In my last post, I described the differences between needs, which ensure your psychological and emotional survival and growth, and NEEDS!, which arise from the neuroses, pathologies, and just plain whims of your parents and the environment and culture in which you are raised and have likely caused you considerable unhappiness and dysfunction in your life.

One of the most painful aspects of NEEDS! is that you may blame yourself for not getting your needs sufficiently met as a child, thus turning them into NEEDS! You may have come to believe that you didn’t deserve having your life-affirming needs met by your parents in a healthy way: you didn’t feel that you deserved to be loved and valued, feel safe and secure, or see yourself as a competent person. These perceptions may have created in you a profound sense of inadequacy. Through your efforts to meet those NEEDS! in childhood and into adulthood, you have been attempting to prove your worth and demonstrate that you do, indeed, deserve to have your needs met.

Let me say something as emphatically as I can that I hope will lighten the load that you may have been carrying for so many years: IT’S NOT YOUR FAULT!!! Why your needs as a child became NEEDS! had nothing to do with you. Do you know whose fault it really was? Your parents! It was their NEEDS! that caused them to not meet your needs and that led your needs to become NEEDS! My gosh, you were just this helpless little child that only wanted to feel loved and safe and didn’t do anything to deserve such treatment.

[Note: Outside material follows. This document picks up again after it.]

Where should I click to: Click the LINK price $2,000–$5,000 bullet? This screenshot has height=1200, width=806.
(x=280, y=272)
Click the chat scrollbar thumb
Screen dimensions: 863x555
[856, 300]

So here is another thing I encourage you to do: BLAME YOUR PARENTS for what they did to you. Whoa, you might think, that doesn’t sound like a very healthy or mature way of dealing with your problems. You may say, “I’m an adult now and isn’t it childish to blame my parents for things that happened so many years ago?” My response to that: no and yes.

I stand by my statement that you should blame your parents. You may have carried around an immense burden of self-blame—and shame—for years and you can’t just take it off of your shoulders. Instead, you have to pass that burden onto those who rightly deserve it: your parents. They treated you in a way that you didn’t deserve and you suffered for it, that is the simple reality.

But it is not that simple. I don’t make this recommendation to be suggest that they are bad people or that they deserve your everlasting enmity. They probably didn’t treat you as they did intentionally. They likely treated you poorly because of who they were, not who you were. One thing that people often forget is that parents are human beings too and they may very well have been victims of their own parents and the environment they grew up in. Reality becomes a lot more complicated when you recognize that your parents, like most parents, passed on their NEEDS! to you—a form of heredity that isn’t genetic—because they were their NEEDS! also and they probably passed them to you without awareness or understanding.

So blame your parents for the way you are; it is their fault and you shouldn’t have to carry that burden of blame and shame. But then forgive them. The complicated reality that I just mentioned is that your parents most likely loved you and, despite appearances, wanted what was best for you. They may very well have done the best they could with what they had. Unfortunately, it wasn’t good enough and it put your life inertia on an unhealthy trajectory. But that was then and this is now, so don’t keep blaming them and holding them responsible for who you are now. You are an adult and continuing to hold them accountable for your life is not only childish, but it’s also counterproductive; it doesn’t change your NEEDS! back to needs and it doesn’t help you change the course of your life in a healthy direction.

You didn’t deserve to be treated the way you were and you don’t deserve it now. But it’s not your parents who are treating you badly now, it’s you! It is your life inertia—your thoughts, emotions, and actions aimed at fulfilling your NEEDS!—that continue to propel you down a bad path. So, being angry at your parents or trying to change them now isn’t going to help you (you won’t be able to change them anyway!). You have to change yourself by taking responsibility for who you are now. You must make the commitment to let go of your NEEDS! and reconnect with your needs. Lastly, you need to ensure that, though your life may not have been of your choosing as a child or on the path you have wanted up to this point in adulthood, you can alter your life inertia so that is on the course you want for the rest of your life.